Saturday, August 8, 2009
Sieur Guillaum Couillard de L'Espinay First Slave Holder
In the Family History and Genealogy of my Great Grandfather Moses Genereaux alias James Cummings, mother Marie Dupuis, was the 5th great grand daughter of Guillaume Couillard dit Dupuis, son of Guillaume Senior and Elisabeth De Vesins, married on August 26, 1621. Guillementte Marie Hebert, Metis dau of Louis Hebert and Marie Rolet. This was the first recorded marriage of a French couple in New France. Guillaume had arrived in Kebec in 1613, employed as a carpenter and caulker by the Compagnie des Marchands de Rouen et de Saint Malo. The ceremony was performed by Recollect Father Georges and witnessed by Champlain himself and his brother-in-law Eustach Bouille (brother of Helene). In all reports sent to France by Champlain, he always spoke very highly of the young man who would play an important role in the settlement of French Quebec.
When Quebec was captured in 1629, by the Kirke Brothers [really privateers sailing for English Crown] nearly all of the French including Champlain were shipped to England and eventually to France. The Couillards became the only complete family to live under English occupation. Champlain entrusted the fort to two young Montagnais girls [Natives], Charite and Esperance, whom he had adopted, and Marie-Guilemette was asked if she would keep an eye out for them. They had already spent a lot of time at her home, as she and her mother instructed them in French customs, so that they might one day marry one of the male colonists.
The Treaty of St German En Laye of March 1632 restored the Kebec and Acadia post to France.
The Couillard family continued to work doggedly for the colony and was always held in high regard. He took part in it’s defense against the Iroquois, frequently piloting boats between Quebec and Tadoussac. He also gave part of his land for the construction of a church and became the warden of the parish.
The Couillards may have been the first French-Canadians to own a black slave. [Slavery in the Americas was very common among the native population, most all of the tribes used captives as slave labor] When the Kirke brothers removed themselves from Quebec, they left behind a little boy that they had captured at Madagascar, so Guillaume purchased him from the bailiff. In July of 1632, they had him baptized under the name Olivier, after son-in-law Olivier Tardiff. Later, a Jesuit priest called him "Paul the Young Person", so the little boy grew up as Olivier Le Jeune.

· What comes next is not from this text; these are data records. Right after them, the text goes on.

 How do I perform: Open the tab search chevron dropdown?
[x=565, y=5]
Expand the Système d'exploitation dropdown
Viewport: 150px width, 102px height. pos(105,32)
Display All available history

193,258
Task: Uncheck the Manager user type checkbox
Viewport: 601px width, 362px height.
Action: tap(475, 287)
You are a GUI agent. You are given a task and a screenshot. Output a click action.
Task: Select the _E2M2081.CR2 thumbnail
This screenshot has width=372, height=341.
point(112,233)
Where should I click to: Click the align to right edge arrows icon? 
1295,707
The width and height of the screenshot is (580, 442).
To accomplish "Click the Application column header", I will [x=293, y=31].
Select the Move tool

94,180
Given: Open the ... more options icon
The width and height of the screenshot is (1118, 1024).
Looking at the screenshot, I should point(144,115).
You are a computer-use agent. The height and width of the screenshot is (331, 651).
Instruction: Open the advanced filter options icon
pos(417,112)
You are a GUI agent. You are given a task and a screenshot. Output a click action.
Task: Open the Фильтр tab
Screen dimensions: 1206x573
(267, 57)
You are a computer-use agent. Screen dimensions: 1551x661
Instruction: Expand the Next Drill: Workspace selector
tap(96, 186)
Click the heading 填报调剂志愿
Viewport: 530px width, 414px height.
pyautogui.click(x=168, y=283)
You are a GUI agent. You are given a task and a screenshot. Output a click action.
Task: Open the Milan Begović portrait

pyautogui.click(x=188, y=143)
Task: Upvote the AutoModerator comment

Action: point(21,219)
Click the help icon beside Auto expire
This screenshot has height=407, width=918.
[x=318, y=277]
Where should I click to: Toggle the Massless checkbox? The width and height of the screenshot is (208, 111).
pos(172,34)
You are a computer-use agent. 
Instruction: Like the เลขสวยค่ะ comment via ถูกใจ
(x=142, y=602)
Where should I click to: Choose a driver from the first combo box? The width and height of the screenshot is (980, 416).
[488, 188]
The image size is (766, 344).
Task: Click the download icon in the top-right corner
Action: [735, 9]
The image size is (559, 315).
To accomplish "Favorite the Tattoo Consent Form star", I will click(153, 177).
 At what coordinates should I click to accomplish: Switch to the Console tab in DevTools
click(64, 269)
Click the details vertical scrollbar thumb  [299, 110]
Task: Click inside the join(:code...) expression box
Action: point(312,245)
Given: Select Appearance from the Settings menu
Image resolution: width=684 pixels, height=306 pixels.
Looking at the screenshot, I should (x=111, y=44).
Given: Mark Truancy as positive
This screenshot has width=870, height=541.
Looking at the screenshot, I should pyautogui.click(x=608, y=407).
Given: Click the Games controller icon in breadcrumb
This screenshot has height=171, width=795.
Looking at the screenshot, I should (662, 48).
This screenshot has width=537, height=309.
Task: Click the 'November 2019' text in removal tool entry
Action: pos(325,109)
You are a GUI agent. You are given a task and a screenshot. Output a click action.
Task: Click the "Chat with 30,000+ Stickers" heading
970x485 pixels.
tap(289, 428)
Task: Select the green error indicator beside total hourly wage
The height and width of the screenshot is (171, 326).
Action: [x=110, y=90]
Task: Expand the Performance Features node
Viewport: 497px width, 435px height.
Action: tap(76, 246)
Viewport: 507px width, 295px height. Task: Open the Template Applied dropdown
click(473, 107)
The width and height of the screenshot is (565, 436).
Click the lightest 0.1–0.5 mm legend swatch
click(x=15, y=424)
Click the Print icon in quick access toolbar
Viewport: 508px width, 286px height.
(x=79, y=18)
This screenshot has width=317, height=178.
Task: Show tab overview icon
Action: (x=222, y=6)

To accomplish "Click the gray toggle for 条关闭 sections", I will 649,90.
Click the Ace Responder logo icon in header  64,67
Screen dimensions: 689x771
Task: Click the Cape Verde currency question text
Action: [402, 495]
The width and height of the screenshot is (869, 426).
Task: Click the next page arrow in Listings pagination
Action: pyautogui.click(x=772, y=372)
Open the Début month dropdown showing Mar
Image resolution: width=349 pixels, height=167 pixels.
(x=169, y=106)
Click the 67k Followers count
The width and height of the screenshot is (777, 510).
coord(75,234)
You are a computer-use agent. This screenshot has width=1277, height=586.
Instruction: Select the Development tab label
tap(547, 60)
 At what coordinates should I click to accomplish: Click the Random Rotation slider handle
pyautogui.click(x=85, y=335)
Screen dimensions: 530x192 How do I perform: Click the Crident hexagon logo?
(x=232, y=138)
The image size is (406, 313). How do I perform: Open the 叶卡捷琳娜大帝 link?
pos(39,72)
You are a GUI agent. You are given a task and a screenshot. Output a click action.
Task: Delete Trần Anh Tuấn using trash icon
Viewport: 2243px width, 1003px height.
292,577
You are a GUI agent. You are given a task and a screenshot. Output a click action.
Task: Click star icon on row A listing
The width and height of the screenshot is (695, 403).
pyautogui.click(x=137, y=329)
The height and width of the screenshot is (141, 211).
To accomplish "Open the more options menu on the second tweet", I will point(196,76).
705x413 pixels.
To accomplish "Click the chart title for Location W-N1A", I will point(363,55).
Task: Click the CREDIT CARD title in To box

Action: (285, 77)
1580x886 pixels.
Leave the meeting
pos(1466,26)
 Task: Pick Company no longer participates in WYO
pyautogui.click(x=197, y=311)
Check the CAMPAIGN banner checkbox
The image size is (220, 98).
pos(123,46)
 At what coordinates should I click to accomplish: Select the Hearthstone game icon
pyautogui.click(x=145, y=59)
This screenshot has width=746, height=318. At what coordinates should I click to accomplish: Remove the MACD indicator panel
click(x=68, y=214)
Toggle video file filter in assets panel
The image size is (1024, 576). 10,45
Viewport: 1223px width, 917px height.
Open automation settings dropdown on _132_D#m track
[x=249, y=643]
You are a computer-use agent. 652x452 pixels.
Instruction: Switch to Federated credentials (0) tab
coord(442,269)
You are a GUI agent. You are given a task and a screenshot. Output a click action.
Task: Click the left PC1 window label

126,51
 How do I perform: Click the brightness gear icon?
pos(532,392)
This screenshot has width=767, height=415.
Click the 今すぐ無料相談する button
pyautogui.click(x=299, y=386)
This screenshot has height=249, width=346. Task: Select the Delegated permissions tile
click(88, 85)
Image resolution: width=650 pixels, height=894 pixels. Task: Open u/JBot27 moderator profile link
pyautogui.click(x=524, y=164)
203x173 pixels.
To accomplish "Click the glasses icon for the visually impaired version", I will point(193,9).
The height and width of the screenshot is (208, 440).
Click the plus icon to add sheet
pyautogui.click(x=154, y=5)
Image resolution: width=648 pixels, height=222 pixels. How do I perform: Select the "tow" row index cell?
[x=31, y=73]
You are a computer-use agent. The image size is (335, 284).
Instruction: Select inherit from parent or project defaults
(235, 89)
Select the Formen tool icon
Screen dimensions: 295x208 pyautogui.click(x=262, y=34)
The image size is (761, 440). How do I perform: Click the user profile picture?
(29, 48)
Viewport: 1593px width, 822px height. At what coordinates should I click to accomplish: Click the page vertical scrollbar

In one letter, Champlain refers to him as the Couillard's "pet", and on official documents he is listed as a servant.When the new Company of 100 Associates, were in control of New France, Guillemette's husband made lime for the new buildings, while continuing to work his farm and perform other duties as needed.
In December of 1654, the Governor Jean de Lauson, on the authority of the king, presented him with a noble title, "on account of services rendered to the country of Canada", Sieur and Madam de L'Espinay. These honors were later passed down to their sons; Charles and Louis.
Sieur Guillaume Couillard de L'Espinay, died at home on March 4, 1663 and is buried in the chapel of the Hotel Dieu, and three years later Madam Guillimette de L'Espinay sold the house and a portion of his land to Jean Talon and gave the rest to Bishop Laval, for the establishment of the Seminary of Quebec; though later her children would contest the transaction.
A statue of her husband part of the Louis Hebert's monument, beside the city hall of Quebec.
All the while they continued to farm and by 1632, had more than 20 acres cultivated. In 1639, they opened a flour mill and the same year, the governor of Quebec, appointed Guillaume as “clerk responsible for inspecting the sown lands and the food of the settlers of Quebec".
The Manor home of Couillard and Dupuis, while still standing was not built until about 1800 on or near Guillaum's original home.
The bronze statue of Sieur Guillaume Couillarde is part of the Hebert monument, it is interesting to note Guillaume ordered from France a ox and a plow before he died, the ox arrived but not the plow until after his death.
One can not study the ancestry of this united Genereaux and Dupuis family without becoming richly rewarded with history of the founding of New France on the American Continent, the sacrifices, hard work, disappointments, and successes of these early pioneers, carving out a settlement in a hostile environment without much more than there bare hands.